- What you should do -
For this exercise, retype the lines from the one that holds "How do I perform: Open" through the one that holds "Task: Expand the 'Alındığı" in the records below, both included, exactly and without pictures.

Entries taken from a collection
"""
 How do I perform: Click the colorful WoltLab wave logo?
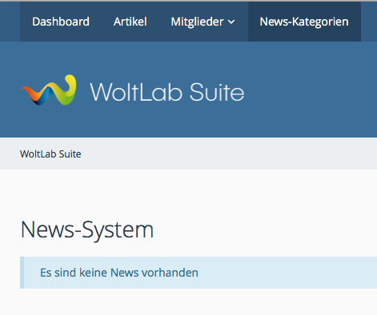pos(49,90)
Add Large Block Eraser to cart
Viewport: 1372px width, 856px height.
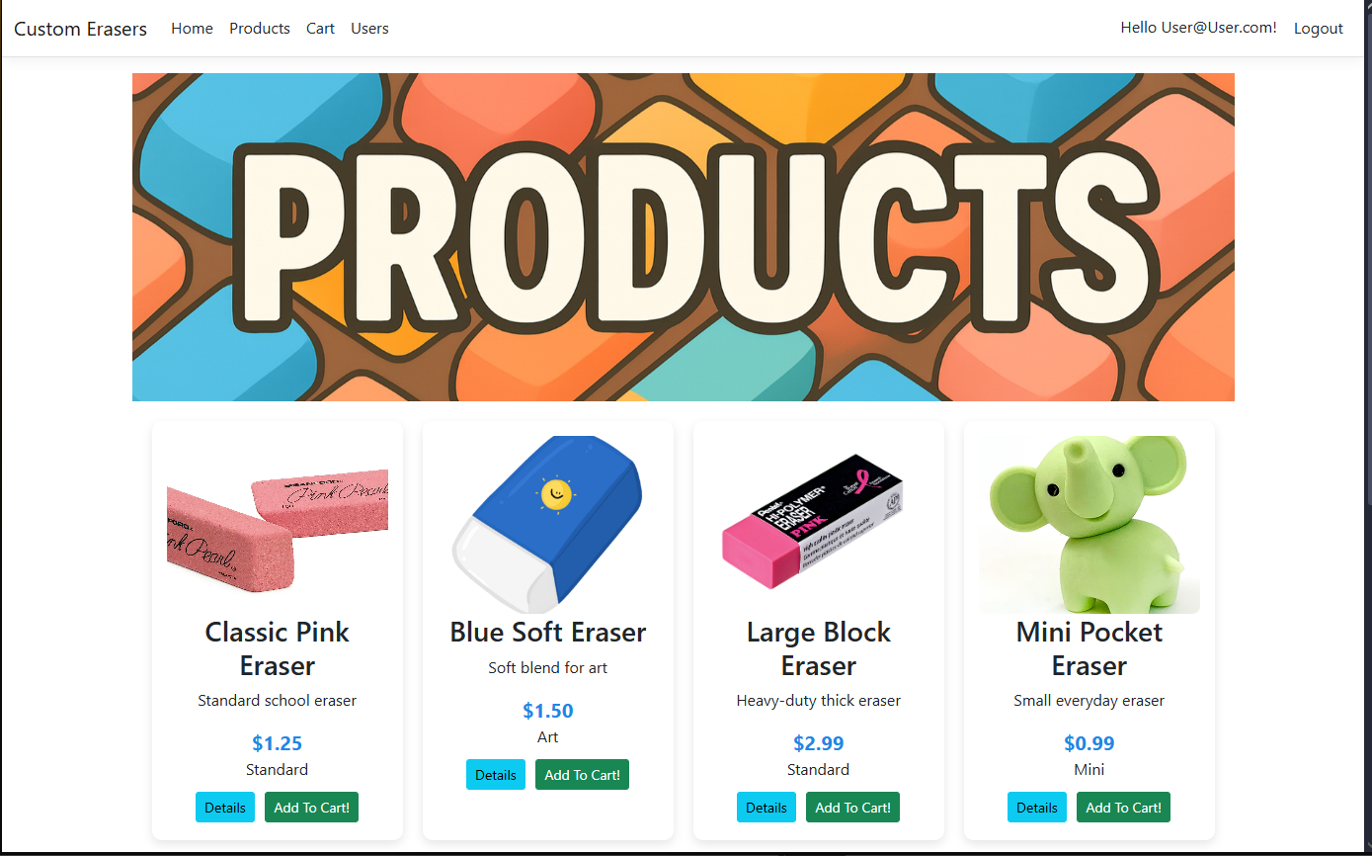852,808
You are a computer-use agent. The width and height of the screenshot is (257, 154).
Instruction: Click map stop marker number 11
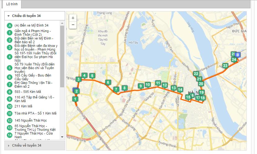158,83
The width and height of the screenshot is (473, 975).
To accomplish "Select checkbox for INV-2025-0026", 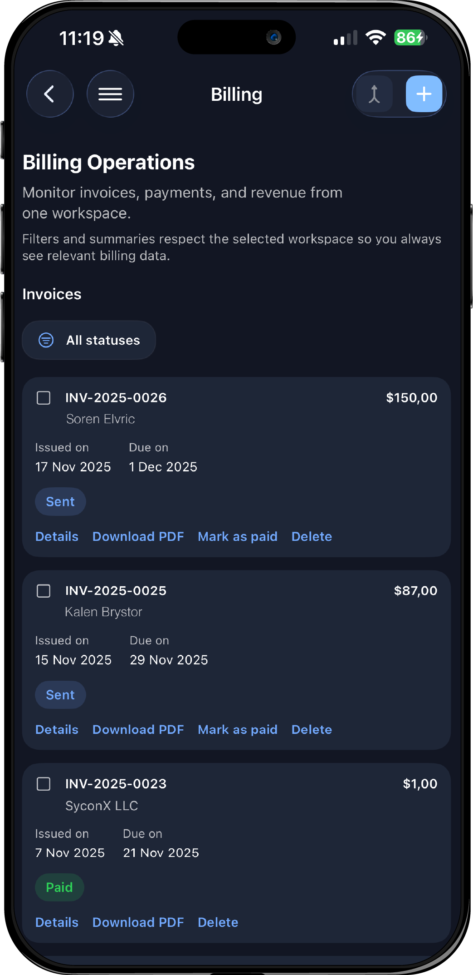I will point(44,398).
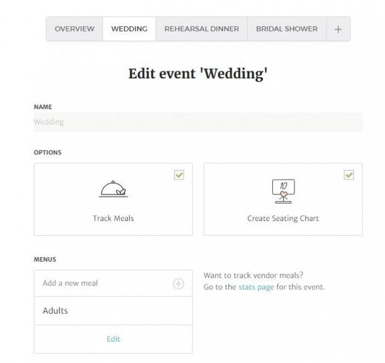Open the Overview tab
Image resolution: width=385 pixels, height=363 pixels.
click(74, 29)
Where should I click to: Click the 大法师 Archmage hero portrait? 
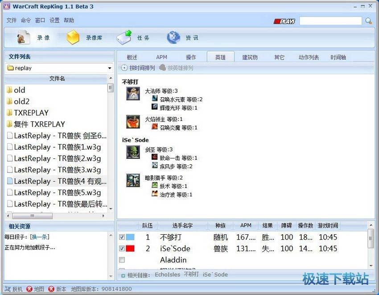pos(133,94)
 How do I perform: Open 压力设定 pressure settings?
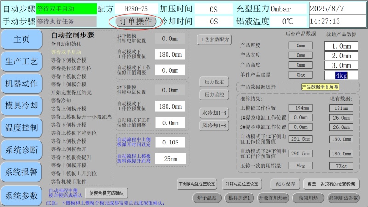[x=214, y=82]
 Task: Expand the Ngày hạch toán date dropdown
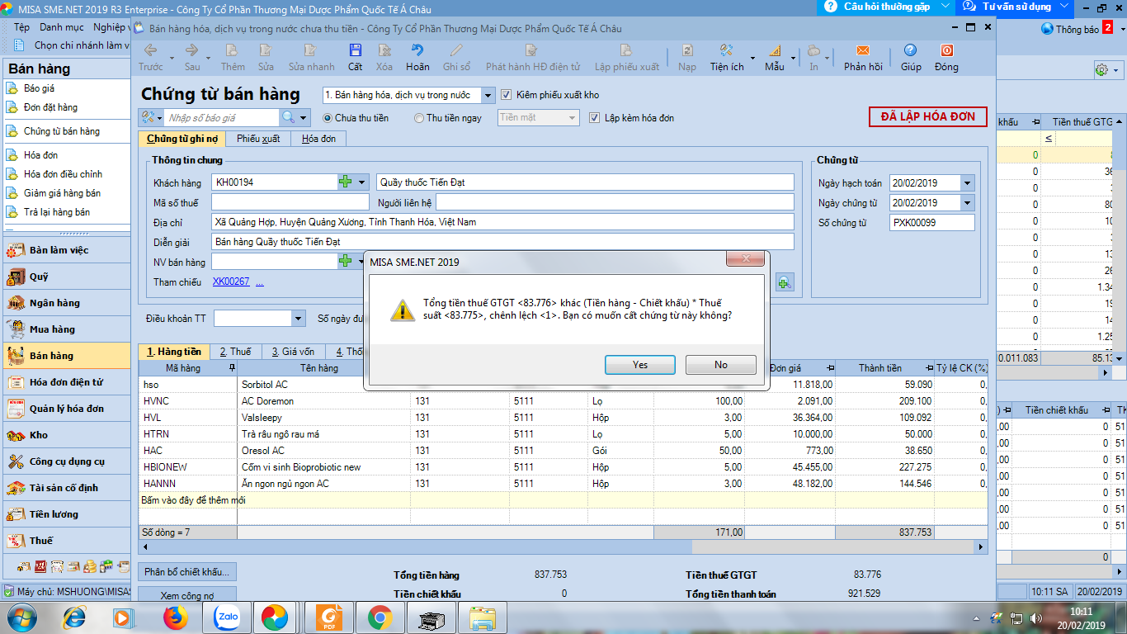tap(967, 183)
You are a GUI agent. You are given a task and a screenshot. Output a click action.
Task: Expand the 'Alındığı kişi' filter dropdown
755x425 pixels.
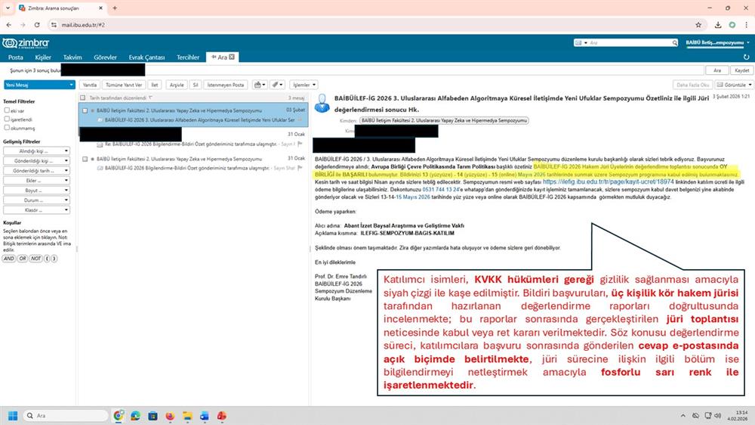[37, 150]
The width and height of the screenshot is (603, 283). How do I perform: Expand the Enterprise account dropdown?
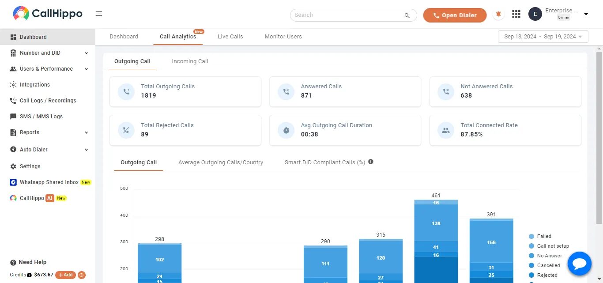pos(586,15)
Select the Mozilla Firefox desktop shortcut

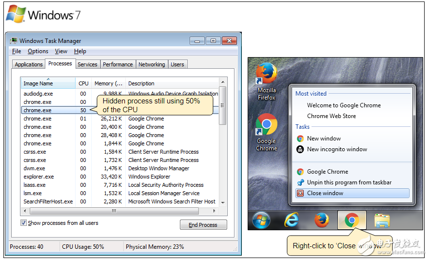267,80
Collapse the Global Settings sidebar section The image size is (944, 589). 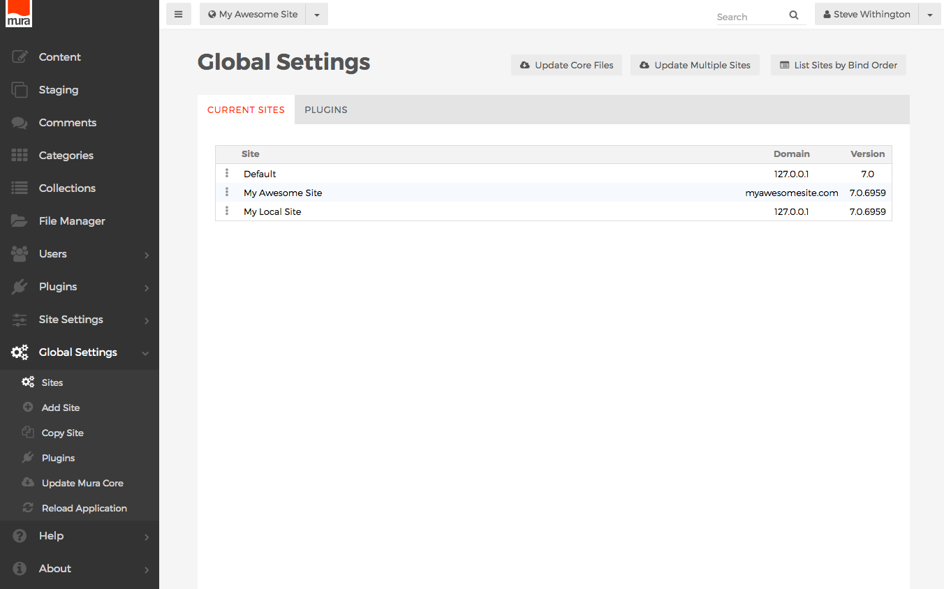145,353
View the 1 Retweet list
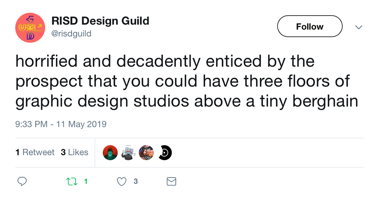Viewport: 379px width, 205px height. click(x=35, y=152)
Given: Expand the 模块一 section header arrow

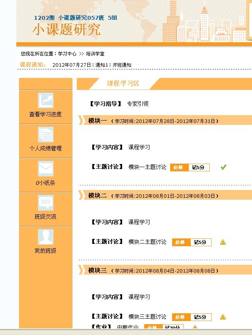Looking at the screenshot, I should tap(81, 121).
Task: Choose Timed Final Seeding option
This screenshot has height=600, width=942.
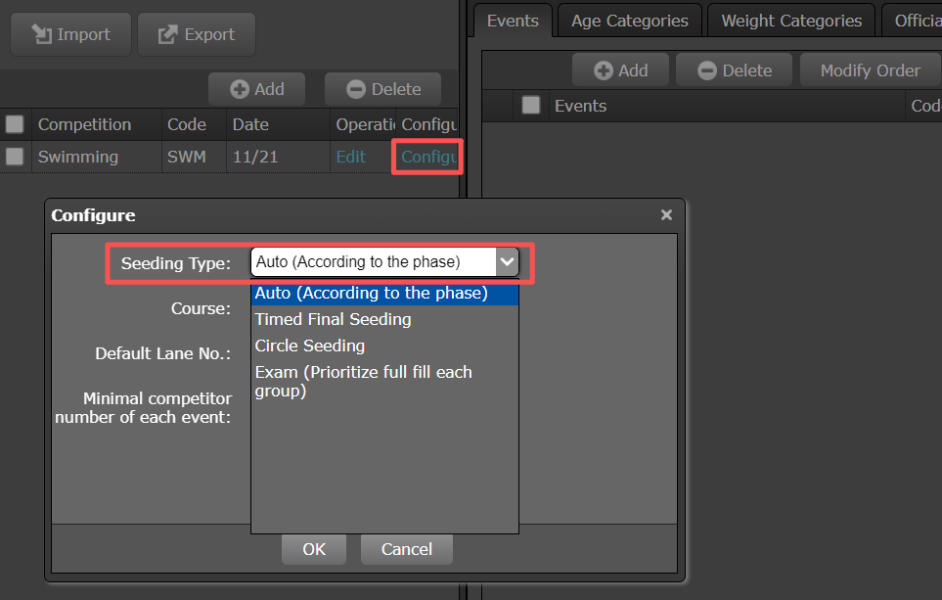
"""
- Solution for this task -
 How do I perform: Open 压力设定 pressure settings?
[x=214, y=82]
 Task: Expand the Ngày hạch toán date dropdown
tap(967, 183)
You are a GUI agent. You are given a task and a screenshot. Output a click action.
Task: Expand the 'Alındığı kişi' filter dropdown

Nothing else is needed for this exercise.